There are a lot of ways shoppers can customize their sneakers these days, but they’re focused almost entirely on superficial elements, such as the sneaker’s color scheme. Adidas wants to go a step further and let you customize the way your sneakers fit.
The company announced yesterday (Oct. 7) that it’s introducing a customizable, 3D-printed midsole called Futurecraft 3D. Theoretically, it will allow anyone to get a perfect-fitting shoe made on the spot, with what the company describes as a “flexible, fully breathable carbon copy of the athlete’s own footprint, [with] matching exact contours and pressure points.”
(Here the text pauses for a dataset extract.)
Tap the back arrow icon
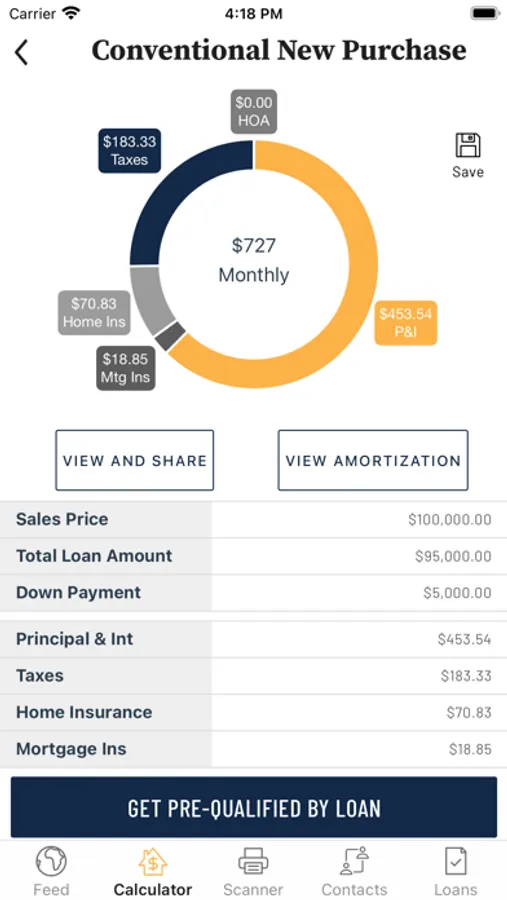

The midsole is the “first chapter,” as Adidas put it, of a larger Futurecraft series that it says will introduce “more ground breaking design innovations in the coming six months.”
The advance also hints that the prospect of 3D-printing an entire sneaker—not just a midsole or an insole—is something that might not be too far off.
Just a few days ago, Nike executive Eric Sprunk was musing on a near-future when you could 3D-print your Nike sneakers at home or in a Nike store.
In that hypothetical scenario, the customer isn’t buying a sneaker from Nike, but rather a file containing the instructions to 3D-print one. The customer could then print the pair at home, or at a Nike store.
Looks like 3D printing might be the next frontline in the battle between Adidas and Nike.